October 26, 2011

An excuse for everything

Alex has an excuse for everything, when she does not eat healthy it is because there was no good food in the house. When she is cranky it because her dad “hates me”. When she is late for school it is my fault for waking her up late, and on and on.

I believe excuses are the way Alex compensates for what she perceives as events she can’t control. For example, when Alex does not eat well it is because she does not control her hunger. She knows unhealthy eating is bad, and we chart her food intake every day. However, food is such a comforting thing for her; it is something she has control over, which is not the case with a lot of things in her life.

Of course John does not hate Alex, but like many parents, myself included, we do not put up very well with teenage b******t. Alex knows what buttons to push and when something has happened in her life (such as a bad experience in the lunch room) Alex will push and push. She channels her disappointment right into a noncompliant behavior. We always try to figure out the why, but sometimes Alex gets to us, we react, and in turn become “hated”.

Late for school is a problem in our house. When the kids were little, I set my alarm very early so I could get all three dressed, fed and out the door on time. With a 16 year old and an 18 year old at home I have the luxury of sleeping in until the last moment. On most days, Alex’s alarm goes off; she takes a shower, brushes her hair and teeth and gets her breakfast before I even see her.

However, there is always at least one day a week that Alex does not get up. This makes me the bad guy, as when I wake her I suggest she get dressed quickly and forgo the shower. As most of us who have children with down syndrome know, rushing is not part of the DNA of that extra chromosome – actually that chromosome is allergic to routine changes. The morning is a struggle, and Alex blames me. My theory - something is going on at school and Alex is avoiding the conflict. Just like my other kids!

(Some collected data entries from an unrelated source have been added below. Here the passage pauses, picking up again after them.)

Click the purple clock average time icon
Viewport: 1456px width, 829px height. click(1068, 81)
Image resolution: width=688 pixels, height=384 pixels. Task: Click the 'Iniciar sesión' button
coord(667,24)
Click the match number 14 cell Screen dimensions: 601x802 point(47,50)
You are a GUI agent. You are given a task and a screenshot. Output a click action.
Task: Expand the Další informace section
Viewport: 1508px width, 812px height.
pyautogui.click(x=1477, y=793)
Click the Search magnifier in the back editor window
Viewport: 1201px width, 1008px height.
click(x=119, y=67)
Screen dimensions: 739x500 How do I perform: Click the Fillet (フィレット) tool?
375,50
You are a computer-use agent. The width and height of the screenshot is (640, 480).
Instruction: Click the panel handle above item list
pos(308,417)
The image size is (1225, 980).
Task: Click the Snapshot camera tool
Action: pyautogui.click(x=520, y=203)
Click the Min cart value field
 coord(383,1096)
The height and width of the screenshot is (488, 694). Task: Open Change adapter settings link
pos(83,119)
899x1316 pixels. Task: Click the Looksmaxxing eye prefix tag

We are finishing the Special Olympic Bowling Season. The regionals were a few weekends ago, and Alex got a second. In the past, second place has not been good enough for Alex – somehow my competitive gene got handed down to Alex. This is not a bad thing, but it does come with bad sportsmanship. Alex has difficulty processing her disappointment when she does not win and can be an ungracious athlete. Fortunately, as she matures we are able to work with her on this, as do her awesome coaches.

Recently the excuse queen has taken to blaming her bowling ball when she does not get a strike, so now she has her own pink ball. With that excuse negated her low scores are attributed to the lack of her own shoes, gloves and bowling bag. Excuses, excuses, excuses!

This time we have called Alex’s bluff. The State Games are in two weeks, and we decided to reward Alex for her maturity and growth in sportsmanship.



So the question is, what will Alex use as an excuse this time, and how will we make a lesson of it?

2 comments:

  1. Foxy Alex.... knows just what buttons to push! She should definitely meet kayli who is just starting out with the smart mouth stuff. We are working on defining what arguing is and how not to do it!